Step 2: Running PCA + Cleaning Data¶

Now that we have these embeddings, we’ll want to run PCA and get the 100 features that explain the most variance. We’ll also add a column to the matrix with the corresponding category each tweet belongs to.

pca <- prcomp(t(embeddings), center = TRUE,scale = TRUE)
features <- pca$rotation[,1:100]

type <- c(integer(dim(bill)[1]) + 1, integer(dim(kanye)[1]))
features <- cbind(type, features)
features <- data.frame(features[sample.int(nrow(features)),])

Step 3: Training the model¶

Finally, we can now train our model. In order to do that we’ll separate out the data into training and test data.

library(dplyr)
train_data <- sample_frac(features, 0.8)
train_index <- as.numeric(rownames(train_data))
test_data <- features[-train_index, ]

model <- glm(type ~ ., data = train_data, family = "binomial")

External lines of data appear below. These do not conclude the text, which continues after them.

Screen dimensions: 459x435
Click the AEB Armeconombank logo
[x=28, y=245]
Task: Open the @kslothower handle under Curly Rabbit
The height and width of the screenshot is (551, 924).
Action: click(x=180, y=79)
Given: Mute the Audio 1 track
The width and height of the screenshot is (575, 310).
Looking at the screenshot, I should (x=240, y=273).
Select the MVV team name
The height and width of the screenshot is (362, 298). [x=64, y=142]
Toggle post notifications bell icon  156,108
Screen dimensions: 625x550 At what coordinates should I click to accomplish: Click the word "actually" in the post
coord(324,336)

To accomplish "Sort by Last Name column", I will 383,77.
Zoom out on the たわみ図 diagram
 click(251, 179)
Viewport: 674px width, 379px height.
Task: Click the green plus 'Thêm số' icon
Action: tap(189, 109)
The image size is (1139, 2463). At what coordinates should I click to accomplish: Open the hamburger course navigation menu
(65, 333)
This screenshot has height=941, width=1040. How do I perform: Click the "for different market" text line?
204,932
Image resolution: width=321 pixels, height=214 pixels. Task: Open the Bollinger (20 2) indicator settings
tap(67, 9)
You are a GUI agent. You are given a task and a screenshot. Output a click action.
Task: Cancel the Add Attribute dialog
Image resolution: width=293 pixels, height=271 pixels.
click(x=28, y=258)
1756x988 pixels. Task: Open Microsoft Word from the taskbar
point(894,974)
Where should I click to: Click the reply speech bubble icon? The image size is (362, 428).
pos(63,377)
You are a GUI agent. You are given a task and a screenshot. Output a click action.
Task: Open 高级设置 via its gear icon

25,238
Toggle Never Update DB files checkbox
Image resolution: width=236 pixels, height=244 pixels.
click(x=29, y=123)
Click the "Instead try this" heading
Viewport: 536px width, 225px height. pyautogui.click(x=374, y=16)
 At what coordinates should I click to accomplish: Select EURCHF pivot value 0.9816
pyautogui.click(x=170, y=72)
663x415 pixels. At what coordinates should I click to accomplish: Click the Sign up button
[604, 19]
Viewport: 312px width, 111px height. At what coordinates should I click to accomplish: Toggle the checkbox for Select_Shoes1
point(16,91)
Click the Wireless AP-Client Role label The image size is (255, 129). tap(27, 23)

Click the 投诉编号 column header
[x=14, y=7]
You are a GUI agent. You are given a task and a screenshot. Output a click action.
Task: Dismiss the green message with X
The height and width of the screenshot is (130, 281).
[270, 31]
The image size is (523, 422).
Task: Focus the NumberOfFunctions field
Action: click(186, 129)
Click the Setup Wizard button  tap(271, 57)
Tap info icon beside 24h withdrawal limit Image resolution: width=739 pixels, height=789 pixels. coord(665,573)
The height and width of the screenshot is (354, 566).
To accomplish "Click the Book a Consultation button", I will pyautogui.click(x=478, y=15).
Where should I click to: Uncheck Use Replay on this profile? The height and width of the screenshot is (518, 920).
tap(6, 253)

Step 4: Verifying Results¶

After training the model, we can verify who well it’s trained by taking a look at the confusion matrix.

predict <- predict(model, newdata=test_data, type = 'response')
table(train_data$type, predict > 0.5)

library(ROCR)
ROCRpred <- prediction(predict, test_data$type)
ROCRperf <- performance(ROCRpred, 'tpr','fpr')
plot(ROCRperf, colorize = TRUE, text.adj = c(-0.2,1.7))

You have now trained a logistic regression with only the natural language text of the tweets and 800 data points per category and getting an R squared of about 0.80.